The Comptroller's office publishes this online newsletter to keep you informed about Texas taxes. Tax Policy News provides general information and is not a substitute for legal or other professional advice.

In This Issue...

Wayfair

Texas Tax Responsibilities and Resources for Sellers After Wayfair

In response to the U.S. Supreme Court’s decision on South Dakota v. Wayfair, Texas-based businesses selling items or services into other states may be required to collect taxes for those states. Additionally, remote sellers who were previously not required to collect and remit sales and use tax may have to begin collecting Texas tax on their sales into Texas in late 2019. Generally, a “remote seller” is a seller that does not have a physical presence in a state, but who sells products or services for delivery into that state.

The Comptroller’s office is currently updating sales and franchise tax rules to provide details about remote seller tax responsibilities.
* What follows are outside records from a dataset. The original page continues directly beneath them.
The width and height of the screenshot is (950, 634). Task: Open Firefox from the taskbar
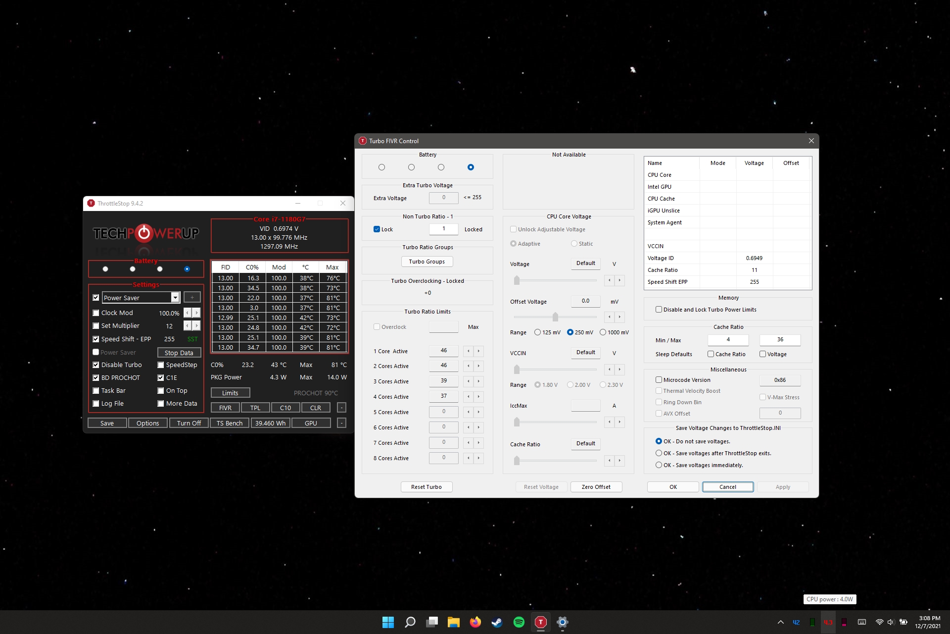click(475, 622)
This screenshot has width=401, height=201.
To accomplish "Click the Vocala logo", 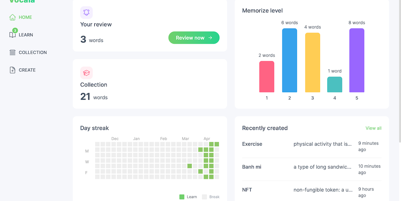I will coord(22,1).
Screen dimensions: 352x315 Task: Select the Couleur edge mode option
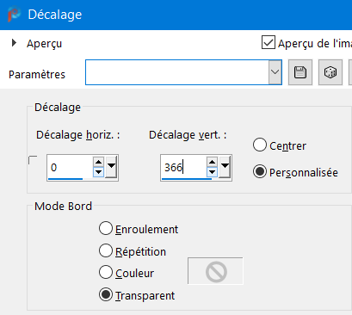(x=106, y=272)
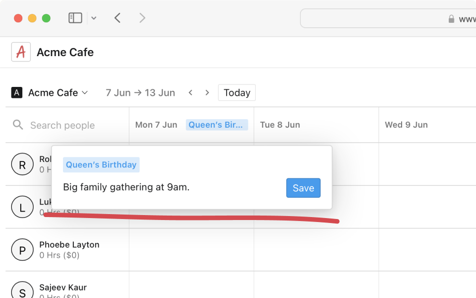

We are not applying the Wayfair decision to additional taxes at this time, and any new tax responsibilities will be prospective.

You can learn more about tax requirements on our new webpage, Texas Tax Responsibilities and Resources for Sellers After Wayfair.

Tax Requirements for Texas-based Businesses Selling Into Other States

If you are a Texas-based business selling into other states you may now be required to collect taxes for those states. Beginning Oct. 1, 2018, some states require remote sellers to collect taxes if they have more than $100,000 in gross sales or 200 individual transactions into that state. You must contact the state taxing agency or authority directly for exact tax responsibilities.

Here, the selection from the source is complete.